Senators Alan Peter Cayetano, TG Guingona and Loren Legarda were on official business; Senators Sonny Angara, Nancy Binay, Grace Poe and Ralph Recto were on official mission abroad, and Senator Miriam Defensor Santiago was on medical leave. As they were under detention due to the investigations on the Pork barrel scam, Senators Juan Ponce Enrile, Jinggoy Estrada and Bong Revilla were unable to attend.

Senator Antonio Trillanes arrived after the roll call, bringing up the quorum to 13.

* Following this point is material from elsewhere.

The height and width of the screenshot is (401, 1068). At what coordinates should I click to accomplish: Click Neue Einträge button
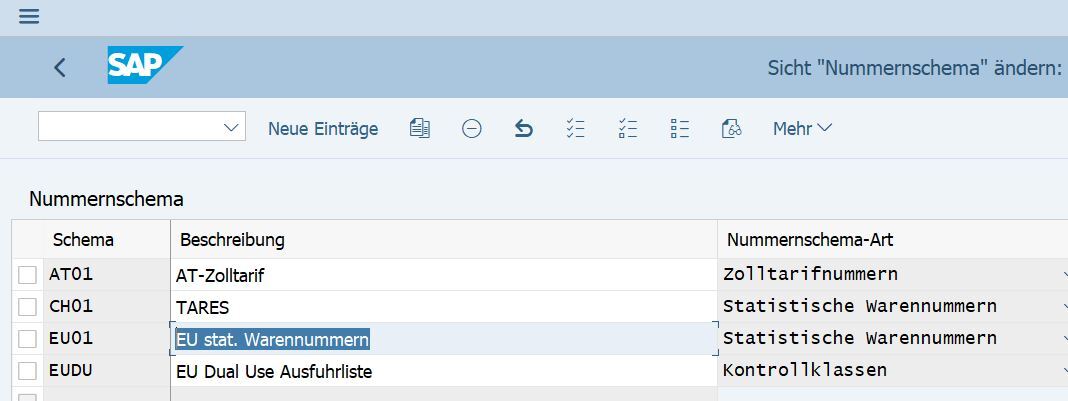(323, 128)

In an interview in 2026, Drilon confirmed that he used Avelino v. Cuenco as the basis for convening the May 5, 2015 session.

===2026===
After the attempted arrest of Senator Ronald dela Rosa in May 2026 and the surrender of Senator Jinggoy Estrada on June 1, 2026, the Senate was left with only 22 members. The rest of the majority bloc did not report for work at the Senate, leaving only the eleven minority senators in the session hall. As a result, no session was convened.

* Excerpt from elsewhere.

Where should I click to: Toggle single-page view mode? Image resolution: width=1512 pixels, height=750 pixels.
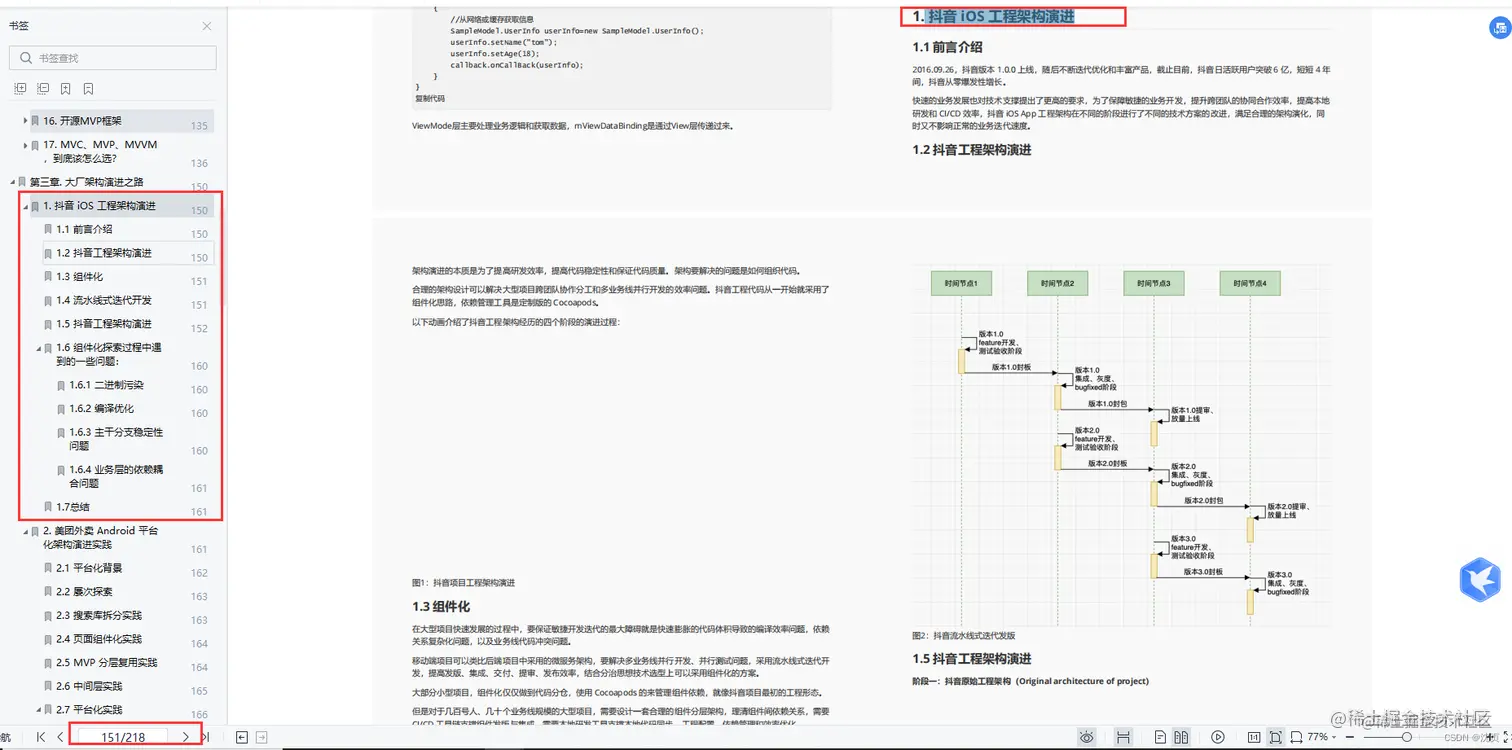1162,737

The next day, only the minority senators went to the Senate and, for the second time, the senators from the majority bloc failed to show up. No session was held for lack of quorum.

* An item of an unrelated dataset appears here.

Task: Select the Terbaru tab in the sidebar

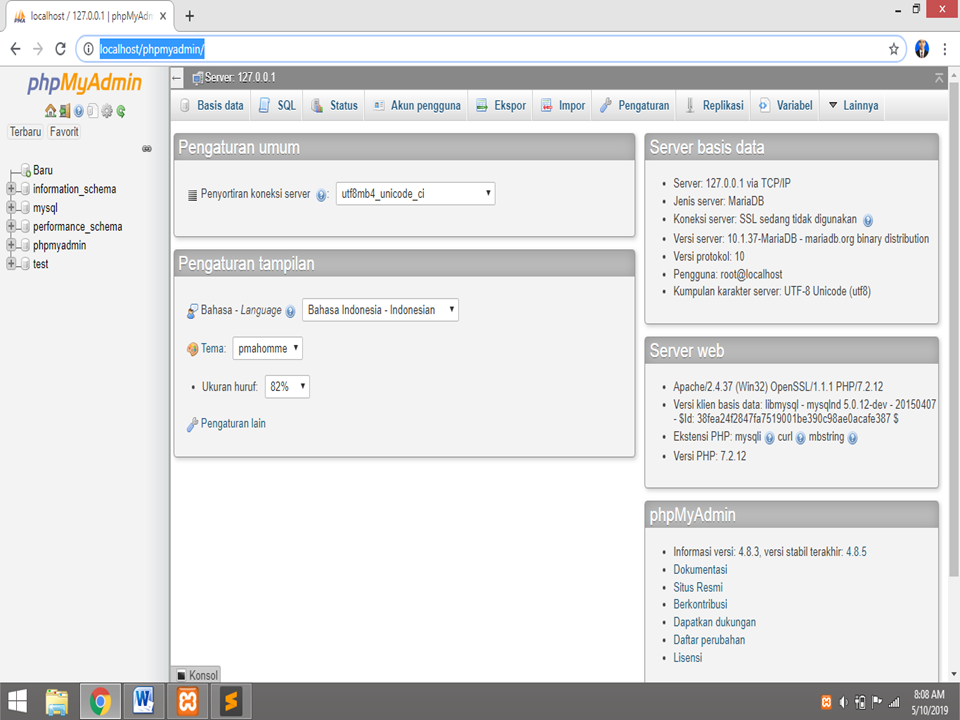Action: tap(24, 131)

The Senate impasse was broken when, on June 3, 2026, Senator Francis Escudero joined the members of the minority bloc who were present; with 12 senators present, a quorum was declared and the session resumed. Senator Sherwin Gatchalian was elected Senate president pro tempore, while Senator Juan Miguel Zubiri was elected as chair of the Committee on Rules thus becoming Majority Floor Leader, Renato Bantug Jr. as Senate Secretary, and Alfredo Sotto Corpuz as Senate sergeant-at-arms. The committee chairs were also declared vacant, after which the new chairs were elected.

In his remarks just before the session was adjourned sine die, Gatchalian cited Avelino v. Cuenco as their basis for declaring a quorum.

====Reactions====
Senator Alan Peter Cayetano criticized his colleagues, and insisted that he is still the legitimate Senate President.

The reorganization of the Senate leadership and the election of Gatchalian as Acting Senate President received recognition from both Malacañang and the House of Representatives. Palace Press Officer Claire Castro stated that the proceedings were conducted in accordance with the law and the rule of law, adding that the Palace recognized and respected the decision of the new Senate majority and the leadership of Gatchalian.

House Speaker Bojie Dy likewise congratulated Gatchalian on his election.

The Integrated Bar of the Philippines, citing Avelino v. Cuenco, published a statement where they said that "the Senate session of June 3, 2026 was lawful and valid following the Avelino doctrine because a quorum of 12 Senators was constituted."